DBFBlackbull commented 8 years ago

About the initial skew, you are exactly right about us not taking the orientation of the users head. We tried to look at the quads from different angels, and by using a step ladder, and placing the users head very close to the first Kinect camera (the one in the center of the coordinate system) the perspektive actually looked okay, even as the quads moved to the left and right, as they seemed to be turning around the users head if the user was tilted forward about 45 degree (Michael Jackson style, just like the Kinects are) To counteract this we simply tried to staticly move the head position down (editing the headPosition vector's y coordinate down), however this never worked, as the orientation did not change. I believe adding another rotation matrix to the transformation matrix, rotating around the x axis in order to make the "user view" "look up", would solve this?

Instead of doing this manually (through trial and error), how I understand you we should use the first Kinect (in our example the one viewing the center wall), and find its orientation, in order to determine how much it is "looking down" and counter that in our head tracking / static head position to input a "look up" matrix through rotation.

You are exactly right, about the "picture frame" on the wall. That is exactly what I want to do. What I ment about the panoramic desktop is that I would like to freely move the pictures around all the walls, not combine all three walls into showing a single picture by texture mapping. That is a beyond my current focus.
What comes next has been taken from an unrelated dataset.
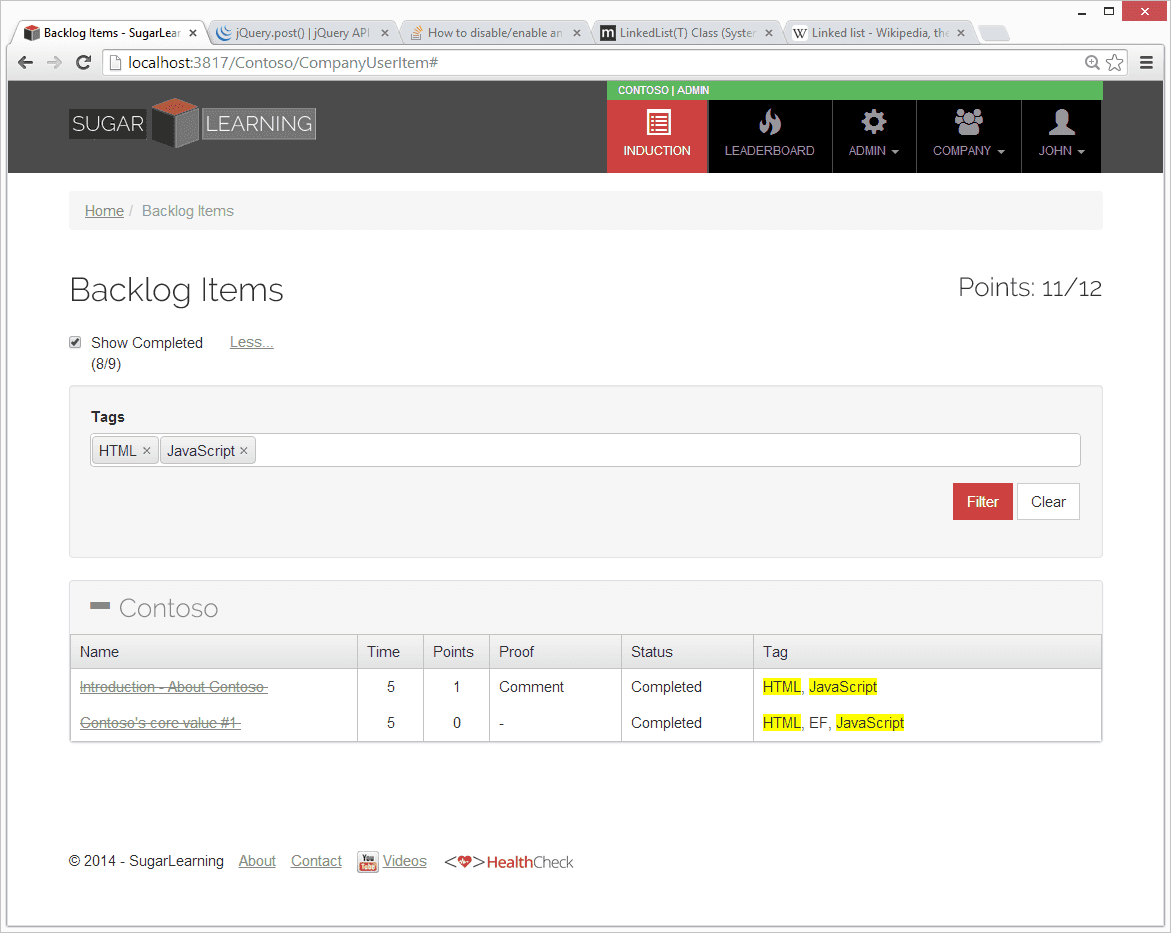1171x933 pixels.
Task: Click the YouTube icon in footer
Action: [x=368, y=861]

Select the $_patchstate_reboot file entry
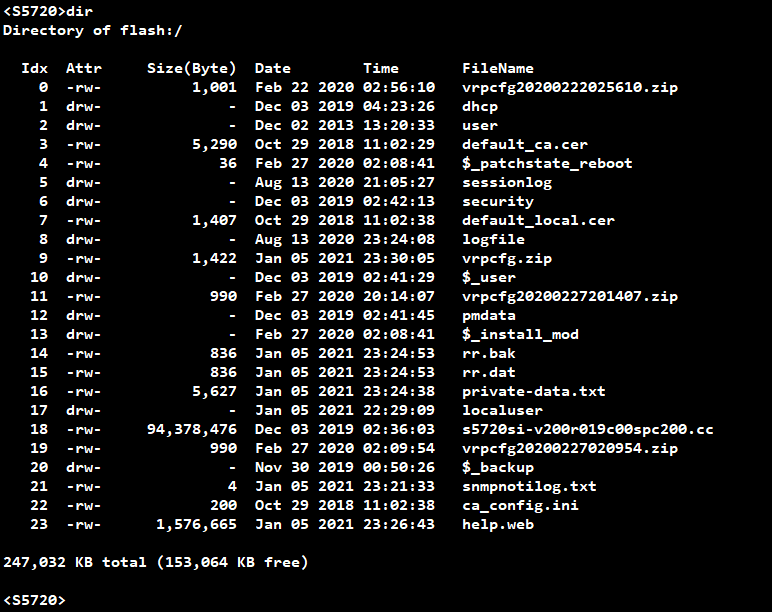(x=547, y=163)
About placing the pictures "just as in the real world" is not really a big consern, I think, as a future feature that I would like to implement is either zooming or scaling each picture, which I plan on doing either through matrix scaling or simply by increasing the quads Z coordinate, moving it closer to the user.

Bonus: A little bonus question. Currently the quads are lit by a single pointed light, meaning their surfaces are not all lit up when moved further away from the light. I could counter act this by creating and moving around a light source for each quad that would shine directly at it, but that seems like overkill. Is there a way in the shaders, to "remove" or "by pass" the lightsource completely and making each quad light up at "max" or some specific value like in desktop duplicate? Currently I'm looking at the MeshWithTexturePS.hlsl file, and it seems like giving color variable a static number instead of the saturate methods output would do the trick, or am I looking in the wrong place?

thundercarrot commented 8 years ago

My suggestion would be to find the rotation/translation that brings the first depth camera into some reasonable coordinate system for your room (e.g., pointing straight at the wall, y = 0 corresponding to the floor, etc).

Re: lighting, if you want to defeat the lighting you are looking in the right place.

DBFBlackbull commented 8 years ago

I realised I've forgotten to give an update on how this ended up. We decided to take the first Kinect camera down from the ceiling, and place it on a tall object, having it being completely level looking straight at the wall, at roughly user head height. This resolved the issue of the skew just as you said. Now everything handles as expected since the coordinate system now is as expected.

This isn't quite the Computer Science solution to the problem, but more often than not, the simplest solution is the best.

About placement of the quads, you were right, as in I had to position them exactly in the virtual world related to where I want them in the real world. Pure translation does not cut it. By making a simple rotation function that rotates the quads based on their x position I am able to move them around as desired. It now looks more convincing.